Más del 90% de los andaluces consumen tres horas diarias de internet

Ana Virginia Gutiérrez, Domi del Postigo, Juan Carlos Blanco y José María de Loma en la presentación del Barómetro

El Consejo Audiovisual de Andalucía ha presentado el Barómetro Audiovisual de Andalucía 2025. Los datos que nos ofrece el informe son elocuentes. El 94,4% de la población utiliza internet, con un consumo medio diario de casi tres horas (171 minutos) que supera ampliamente las cuatro horas entre los más jóvenes. Un 5,6% permanece al margen, lo que sitúa la exclusión digital en un nivel residual, aunque claramente concentrado en perfiles de personas mayores, con bajo nivel formativo y menor vinculación laboral.

Predominio de la información digital frente a la televisión y la radio

Este dominio de lo digital se refleja también en las preferencias de ocio e información: el 49,5% de los andaluces elige internet como principal vía de entretenimiento, frente al 28,9% que opta por la televisión. En el ámbito informativo, la diferencia es aún mayor: el 60,4% recurre a la red para informarse, mientras que la televisión queda en un 24,7% y la radio en un 10,3%.

Pese a ello, los medios tradicionales mantienen una presencia significativa, aunque en plena transformación. La televisión sigue siendo un hábito cotidiano para el 84,2% de la población, con un consumo medio de 130 minutos diarios, que se eleva hasta los 180 minutos entre los mayores de 65 y que cae por debajo de los 100 minutos entre los jóvenes. En los menores de 35 años crece el no consumo y se impone un modelo multipantalla: más de la mitad de los espectadores utiliza el móvil mientras ve la televisión.

Con respecto a la radio, el 63,8% de la población la escucha a diario, frente a un 36,2% que no la oye, lo que confirma que el no consumo ha dejado de ser marginal y se concentra en segmentos clave. La brecha generacional es el eje más determinante: entre los 16 y 24 años, casi dos tercios no escuchan la radio, mientras que, a partir de los 35 años, la escucha se vuelve claramente mayoritaria y alcanza su máximo en las edades centrales de la vida adulta.  

Preocupación por los algoritmos y la IA

En paralelo, las plataformas digitales consolidan su papel estructural. El 68,2% de los andaluces está suscrito a servicios de televisión de pago, con una penetración superior al 80% entre los menores de 35 años. Este auge convive con un fenómeno clave: la creciente influencia de los algoritmos, reconocida por seis de cada diez usuarios, y una preocupación generalizada por la inteligencia artificial, que inquieta a más del 80% de la población ante la posible confusión entre contenidos reales y artificiales.

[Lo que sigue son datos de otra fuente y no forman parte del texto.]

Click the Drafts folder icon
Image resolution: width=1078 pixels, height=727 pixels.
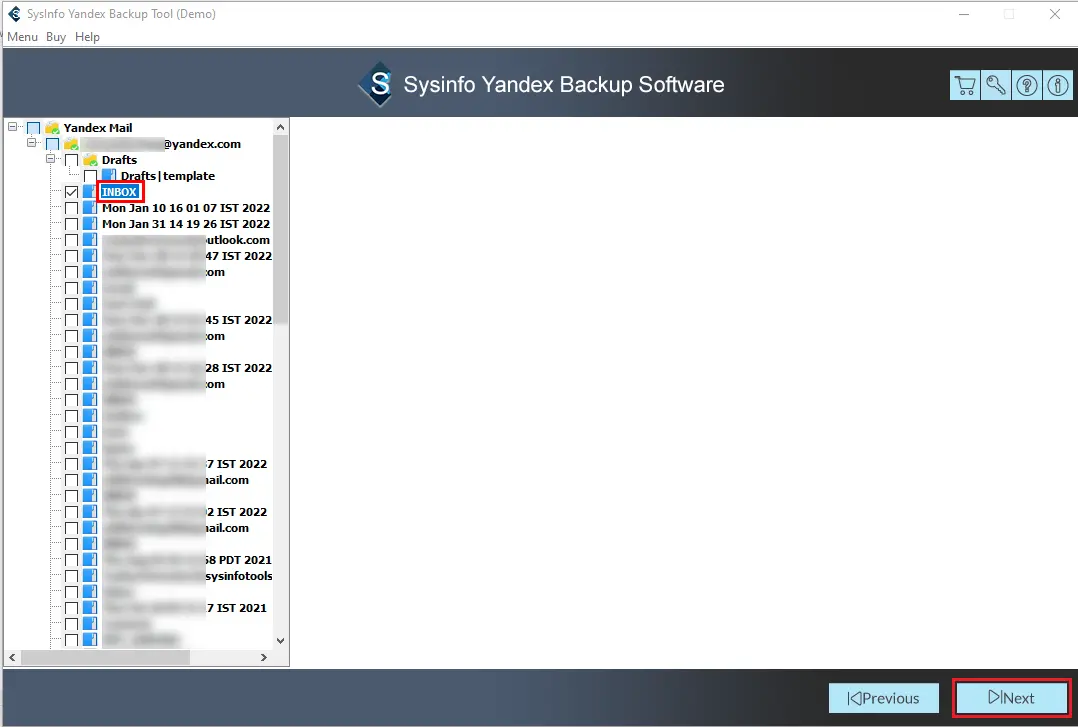(90, 160)
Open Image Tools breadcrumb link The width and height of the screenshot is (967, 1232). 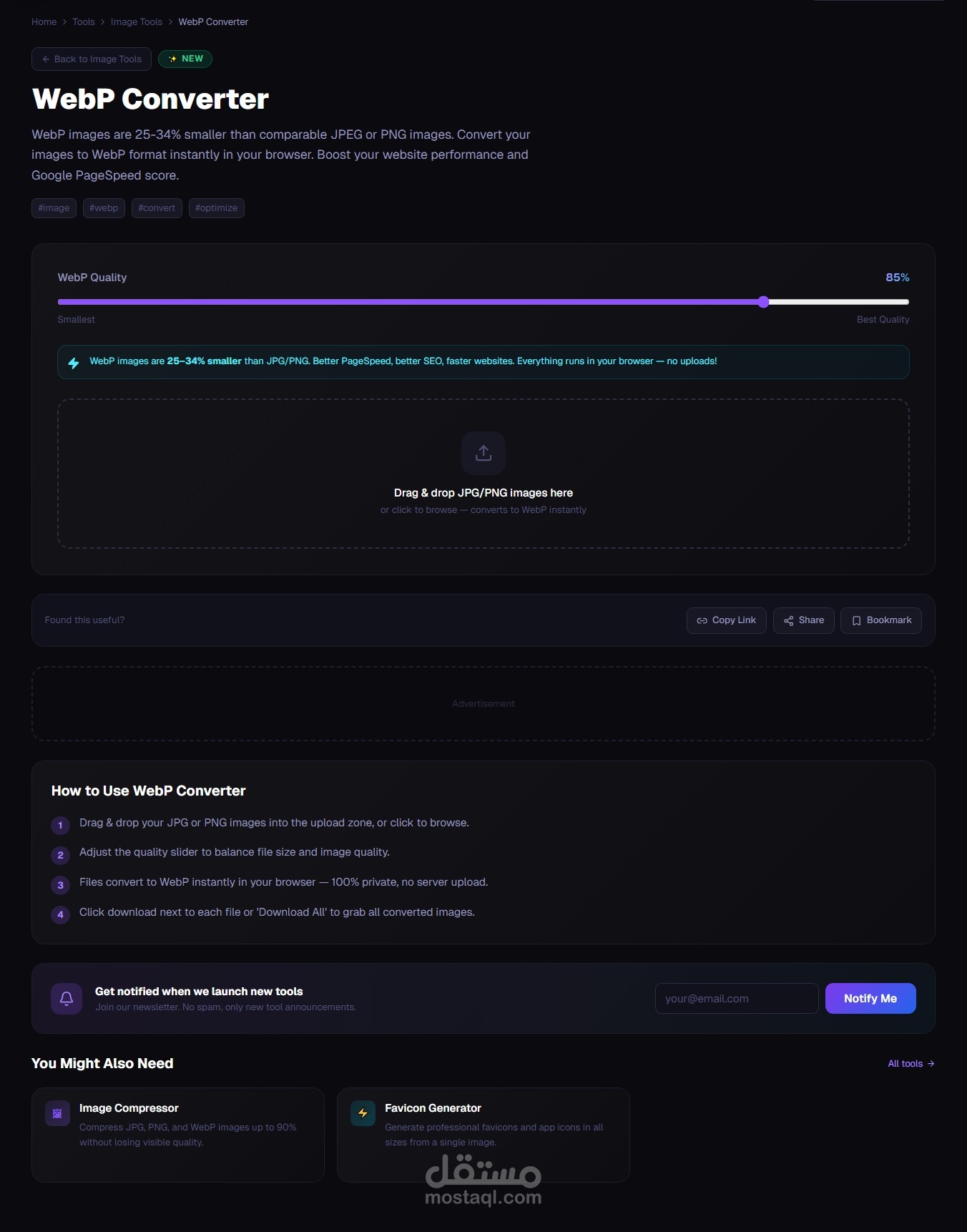click(x=137, y=22)
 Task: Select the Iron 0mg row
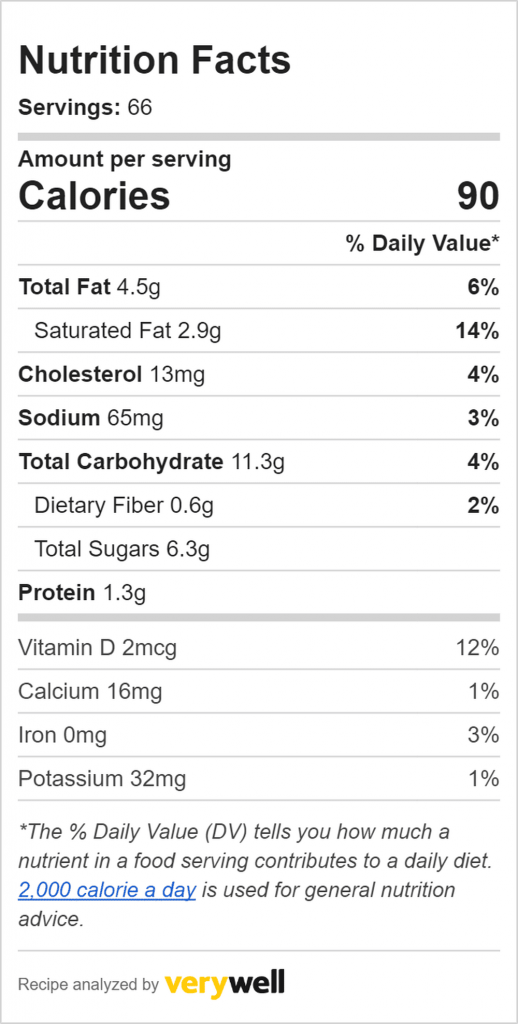coord(259,735)
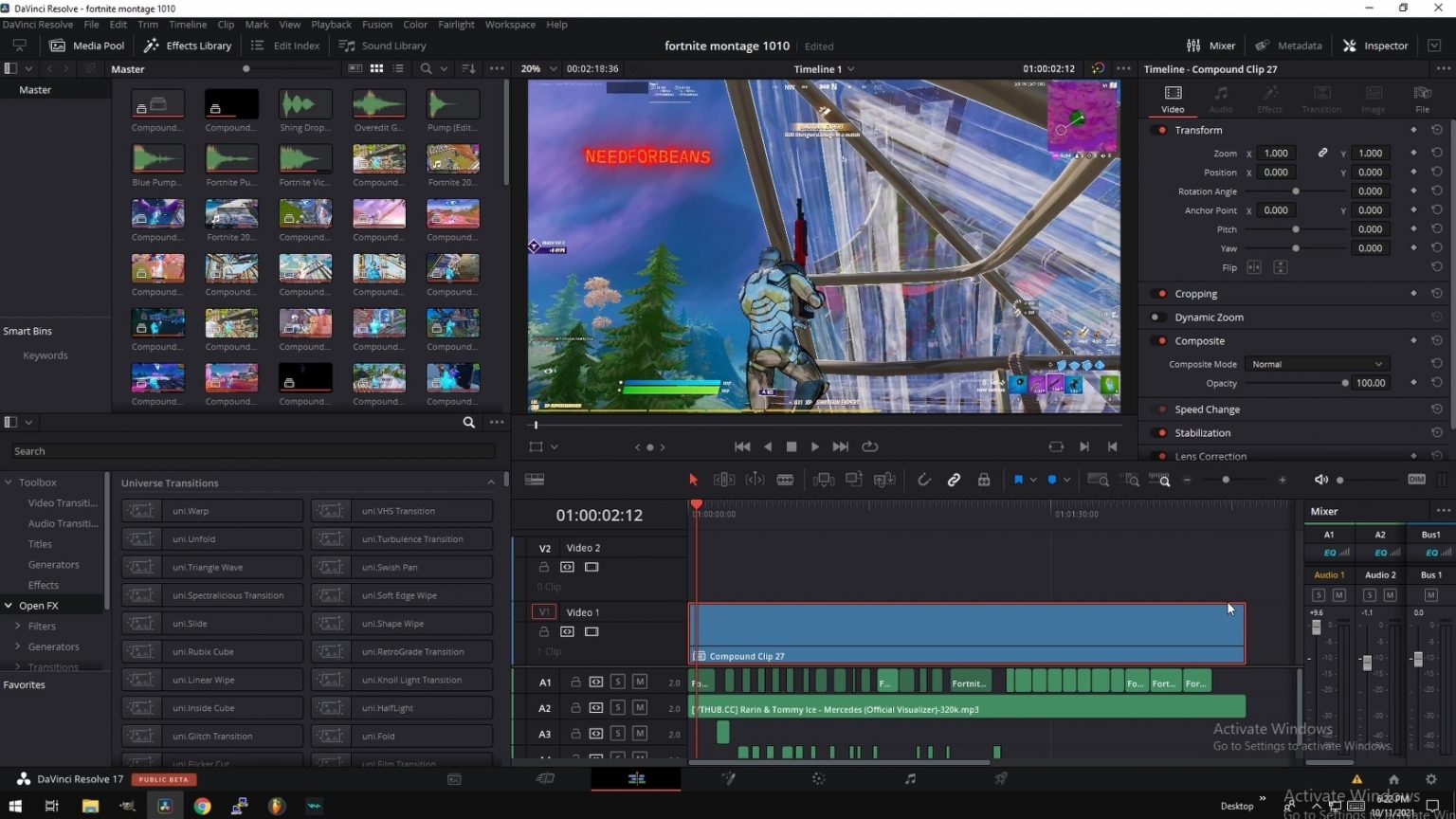This screenshot has height=819, width=1456.
Task: Switch media pool to list view icon
Action: (x=398, y=68)
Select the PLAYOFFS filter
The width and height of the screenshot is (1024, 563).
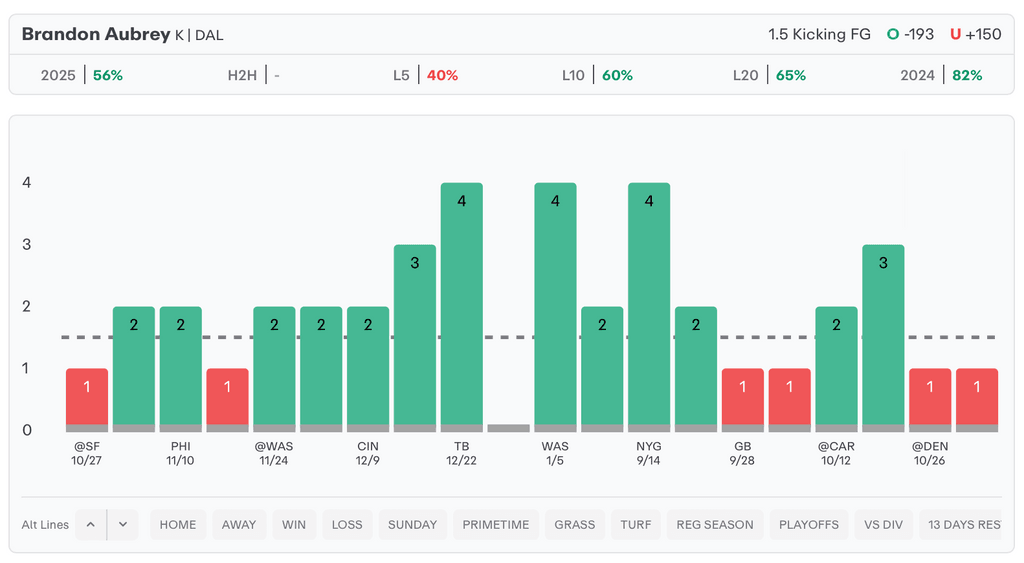pos(808,524)
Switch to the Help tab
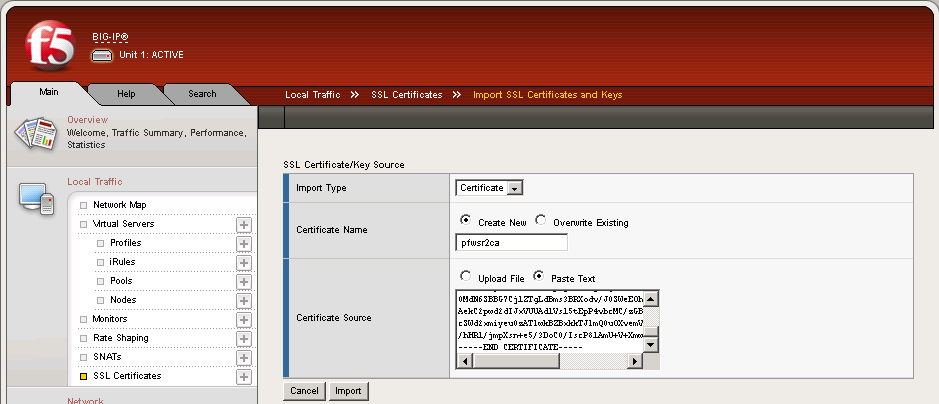This screenshot has width=939, height=404. pos(126,94)
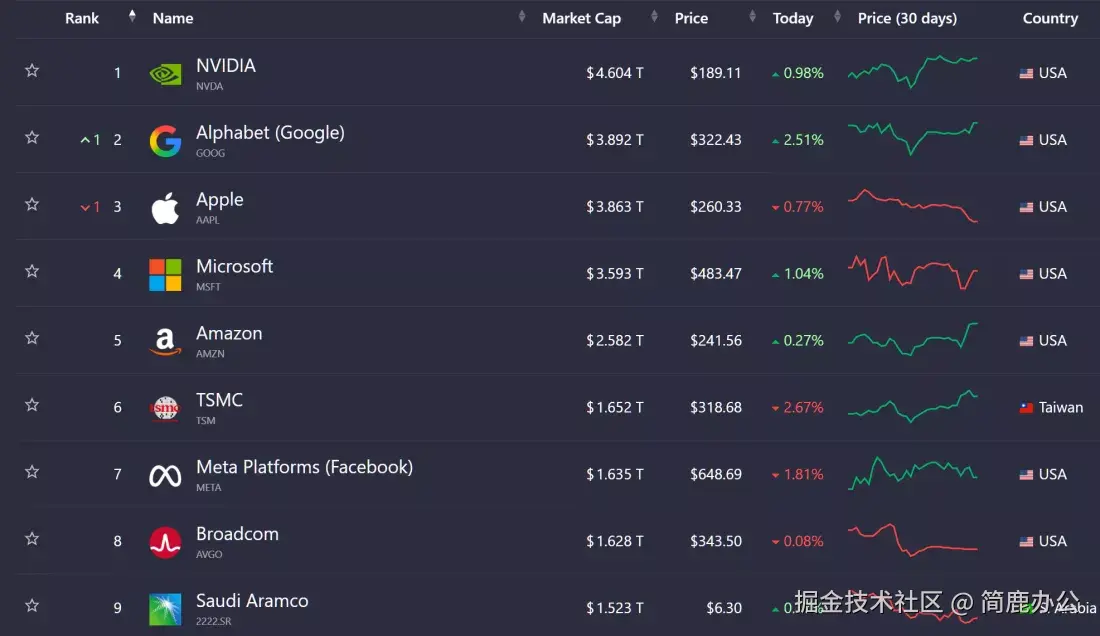Viewport: 1100px width, 636px height.
Task: Open the Microsoft company link
Action: pyautogui.click(x=234, y=267)
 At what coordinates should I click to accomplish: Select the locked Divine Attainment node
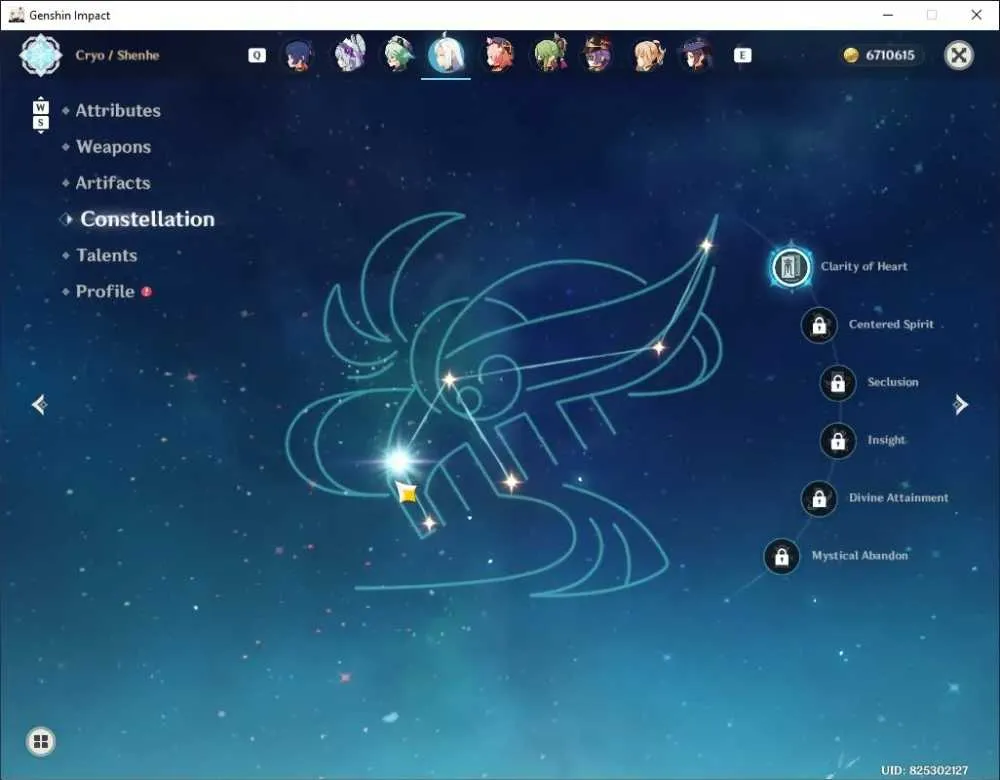[x=819, y=499]
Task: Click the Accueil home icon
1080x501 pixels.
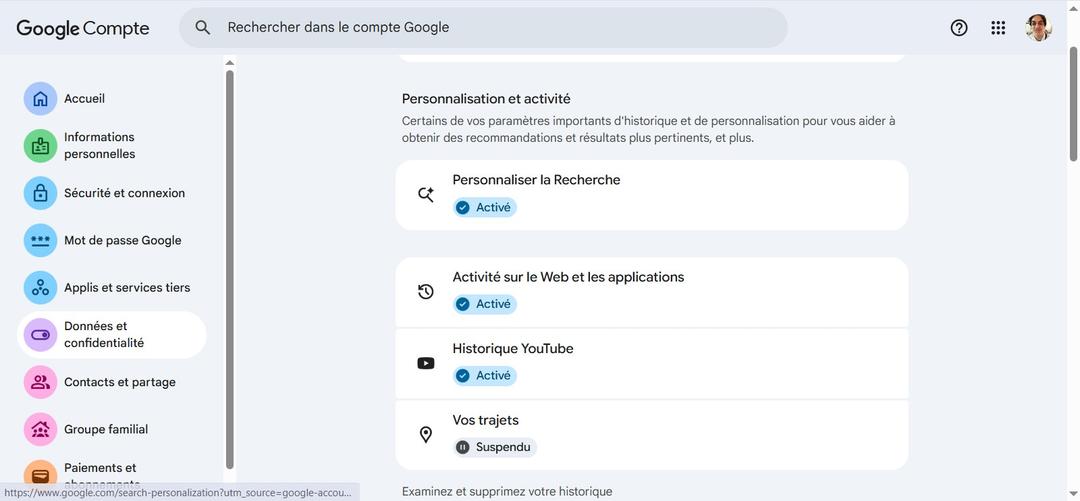Action: (x=40, y=99)
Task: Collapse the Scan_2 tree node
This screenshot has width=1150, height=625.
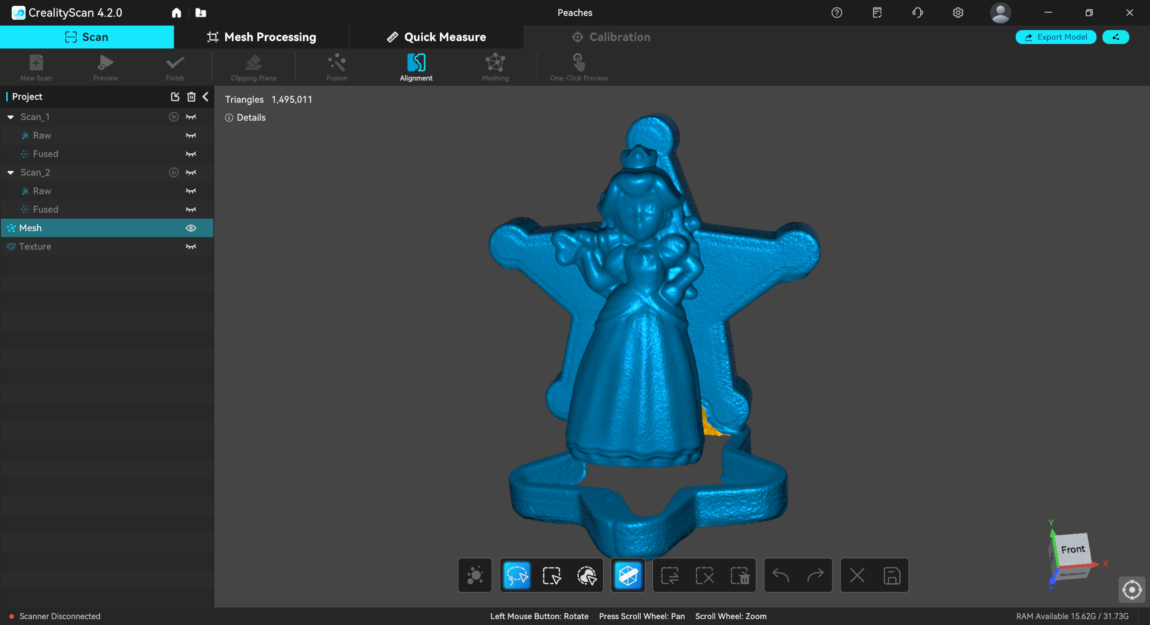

La sociedad establece una frontera muy clara entre el acceso al móvil y el acceso pleno a internet. El 77,4% sitúa la entrega de un teléfono sin conexión entre los 10 y los 15 años, mientras que el 62% considera que el smartphone no debería llegar hasta los 16 o más. Esta misma lógica se traslada también al ámbito escolar, donde casi el 90% apoya algún tipo de prohibición del móvil, mientras que el rechazo a prohibir se concentra en los segmentos más jóvenes y en estudiantes.

Ellas son de Instagram, ellos de X y los jóvenes prefieren TikTok

El 87,1% de los habitantes de Andalucía usa activamente las redes sociales o las aplicaciones de mensajería. WhatsApp (72,3%) se destaca como la plataforma más utilizada, seguida por Instagram (46,5%) y Facebook (37%). Una vez más, la edad influye en esta situación. Para los menores de 25 años, TikTok e Instagram tienen cifras mucho más altas que la media, mientras que Facebook se vuelve residual. A partir de los 35 años años, Facebook recupera importancia, junto con YouTube, que también se considera una plataforma clave. Las mujeres tienden a preferir Instagram, mientras que los hombres optan más por YouTube y X.

El Consejo Audiovisual no sólo presentó el estudio, sino también pretendió abrir una reflexión de fondo: cómo gestionar un ecosistema mediático imprescindible pero cada vez más complejo, en el que el reto ya no es solo el acceso, sino el uso crítico, responsable y consciente de la información, protegiendo a la ciudadanía, especialmente a los menores, de los efectos perjudiciales que afectan directamente a su salud, física, mental y emocional.